One of these technologies is proposed by the European project LIFE Heat It Yourself For Sustainability (LIFE HI4S), which uses a digital twin to optimize and scale the technology ad hoc. Thanks to the work done so far, using Eurostat electricity price data (0.2525 €/kWh), we can consider that, thanks to this modeling work and a first approach towards the optimization of the operation of the plant, we have been able to quantify savings of over 200,000 € by processing only 1-2% of the exhaust gases; being, in addition, recovered about 1,000 MWh of thermal energy and producing about 20 MWh of net electricity.
The metal industry contributes significantly to global greenhouse gas emissions. For example, in the year 2020, approximately 7% of emissions and 11% of carbon dioxide (CO2), 3.6 gigatons (36 followed by 11 zeros), belong to this industry. Moreover, these numbers, far from decreasing, continue to increase year after year, driven by the growing global demand for steel.
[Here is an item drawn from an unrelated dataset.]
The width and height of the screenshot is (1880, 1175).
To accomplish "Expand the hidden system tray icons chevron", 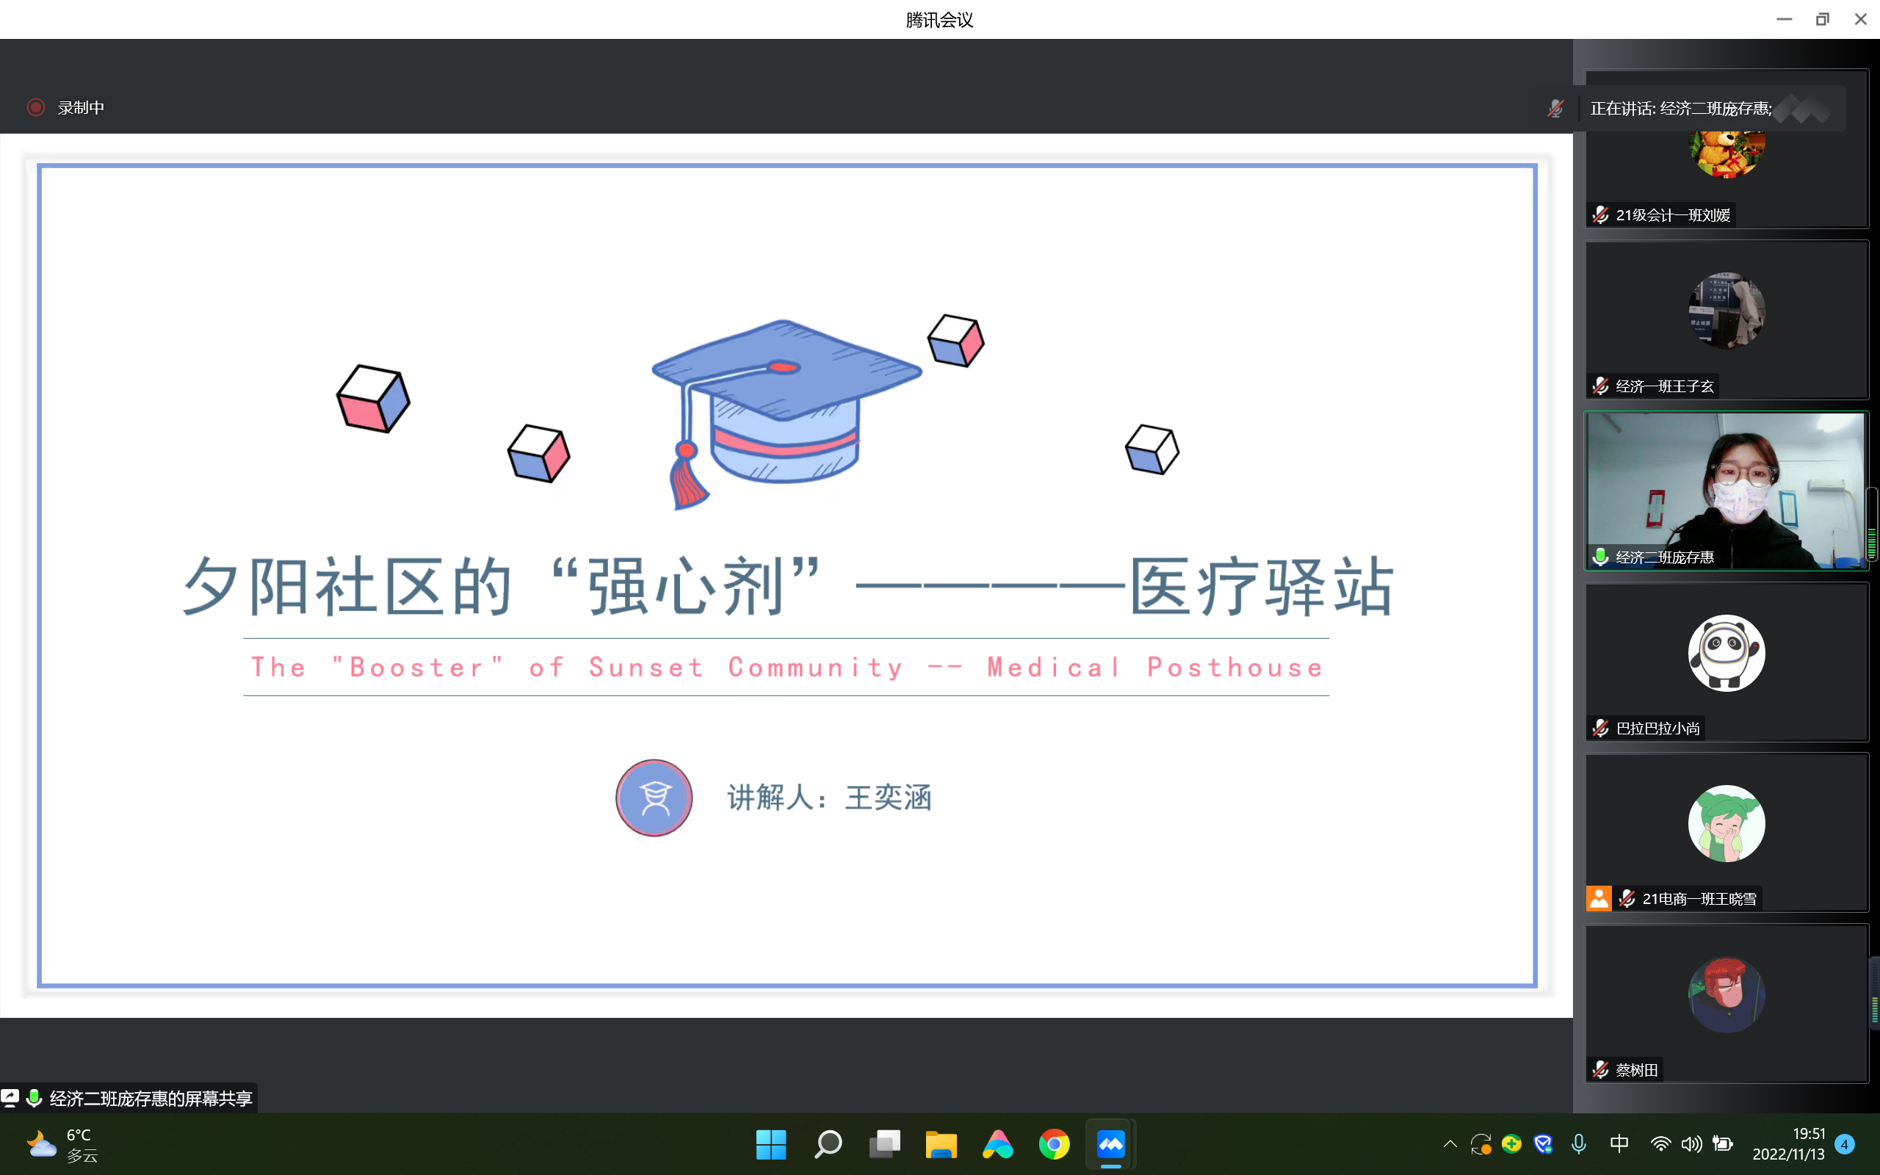I will point(1450,1144).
It is important to note that the steelmaking process is not efficient in terms of CO2 and energy emissions per ton of steel produced. In fact, it is estimated that 1.91 tCO2/tsteel is emitted and 21.31 GJ/tsteel is consumed on average. This energy consumed represents between 20 and 40% of the total price of the steel produced, so improvements in efficiency would have a significant impact on the cost of the final product.
The European LIFE HI4S project
The LIFE HI4S project addresses this situation by developing a technology for the treatment, recovery and reuse of the residual energy from this industrial process. This recovered energy is used in the preheating of the scrap used as raw material, and in the production of electricity by means of an Organic Rankine Cycle (ORC). In addition, these elements are complemented by a thermal energy storage (TES) based on packed bed technology, using treated metallic slag for heat storage, which copes with the intermittency of the energy source, functioning as a buffer and low-cost storage.
CIC energiGUNE is the coordinator of this European project, contributing also in several partial technical objectives. On the one hand, the systems engineering and technology transfer group contributes its extensive experience with thermal storage and heat transfer for the design of the pilot plant to be installed at Arcelor Mittal in Sestao (Vizcaya, Spain). In addition, the team is in charge of the sizing and design of the preheating system and characterization of the TES.
On the other hand, CIC energiGUNE is in charge of the digital modeling of the complete system through the TRNSYS software; a software that allows modeling, in an efficient way, the dynamic behavior of the plant, making possible the dimensioning of the components at industrial scale and optimizing the control.